### DOCUMENT TEXT

>>

Washington had long been trying to find a way to combat the guerrilla movements
(mainly FARC and ELN) in the region. After the September 11 attacks, in
August 2002, with the cover of “new” threats and under the name of “cooperative
security,” the U.S. Congress authorized the use of lethal assistance for
counterterrorism along with counterdrug measures. (Prior to August 2002,
the funds from Plan Colombia and the Andean Regional Initiative could only
be used to combat the drug trade. Covert policies tell a different story,
however.)
Illustrating this “new” concept of “cooperative security,” in November
2002, Secretary of Defense Donald Rumsfeld explained, “Next May, the Organization
of American States will meet to review the hemisphere’s security architecture.
Our objective should be to strengthen those institutions and develop new
areas for concrete operation. I hope that this week’s conference will consider
two such initiatives. First is an initiative to foster regional naval cooperation.
The objective would be to strengthen the operational and planning capabilities
of partner nations, upgrade national command and control systems, and improve
regional information-sharing. This could potentially include cooperation
among coast guards, customs, and police forces. I suggest we consider a
round-table as a good way to consider and pursue this initiative. Second
is an initiative to improve the hemisphere’s peace keeping capabilities.
Many of you are already leaders in this field—you are sending skilled and
experienced forces with specialized capabilities to global hot spots. We
should explore the possibility of integrating these various specialized
capabilities into larger regional capabilities—so that we can participate
as a region in peacekeeping and stability operations.”

<<

### PROVIDED DATA
>>

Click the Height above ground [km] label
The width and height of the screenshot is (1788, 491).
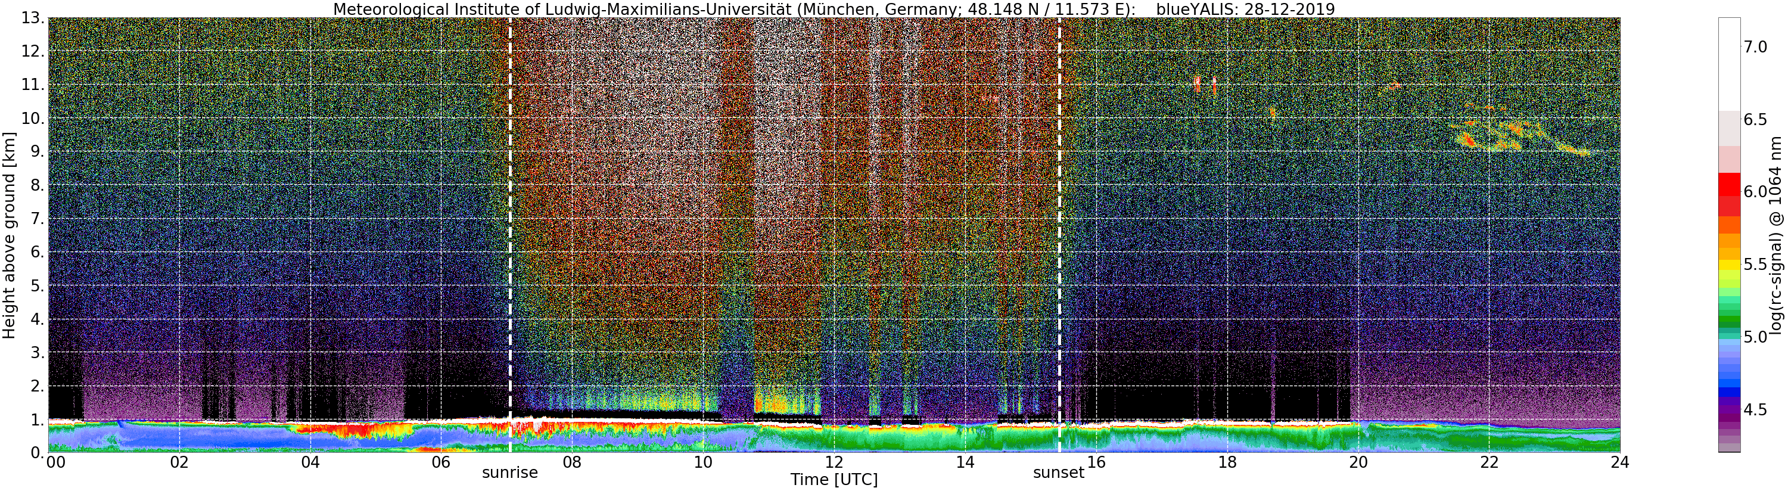click(9, 235)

<<

### EXERCISE INSTRUCTIONS
1. According to the cooperative security text, in what month and year did the U.S. Congress authorize lethal assistance for counterterrorism?
2. In the cooperative security text, take the part that opens with the words containing "Our objective should" and closes with "peace keeping capabilities.", and swap "round-table" for "working group".
3. Please resume the cooperative security text from the point where it stops.

### ANSWERS TO THE EXERCISE
1. August 2002

2.
Our objective should be to strengthen those institutions and develop new
areas for concrete operation. I hope that this week’s conference will consider
two such initiatives. First is an initiative to foster regional naval cooperation.
The objective would be to strengthen the operational and planning capabilities
of partner nations, upgrade national command and control systems, and improve
regional information-sharing. This could potentially include cooperation
among coast guards, customs, and police forces. I suggest we consider a
working group as a good way to consider and pursue this initiative. Second
is an initiative to improve the hemisphere’s peace keeping capabilities.

3.
Latin American specialist Brian Loveman argues that military leaders around
Latin America “also saw opportunities in the melding of antiterrorism and
the drug war.” As Loveman explains, a month after Rumsfeld’s speech, the
commander of the Argentine army explained how, “defense must be treated
as an integral matter.”
Loveman concludes that, “The focus on counterterrorism and intelligence
pushed the militaries of the region increasingly back into surveillance
of civilians and participation in domestic politics….” It is a shame
that Washington officials don’t remember the blowback from the first war
on terrorism 30 years ago. As Operation Condor specialist John Dinges explains,
“The Letelier assassination in Washington, DC was blowback. It was orchestrated
by a close ally, a dictator the United States helped install, maintain,
and defend in power; it was planned by an intelligence official [Manuel
Contreras] who had been on the CIA payroll and who traveled frequently
for consultation with CIA officials in Washington; it was carried out by
DINA, a newly created security organization whose personnel were trained
in Chile by a CIA team; it was detected in its initial operational stages
not by alert spycraft, but by the very chumminess of CIA officials with
those planning the crimes.”
This time around the potential “blowback,” suffering, and devastation are
clear. According to the U.S. government there are identified terrorist
threats in virtually every country in Latin America: Argentina, Brazil,
Chile, Colombia, Ecuador, Panama, Paraguay, Uruguay, and Venezuela all
supposedly contain some type of Middle Eastern “terrorist cells” within
their country. In addition since the United States also sees “narcoterrorism”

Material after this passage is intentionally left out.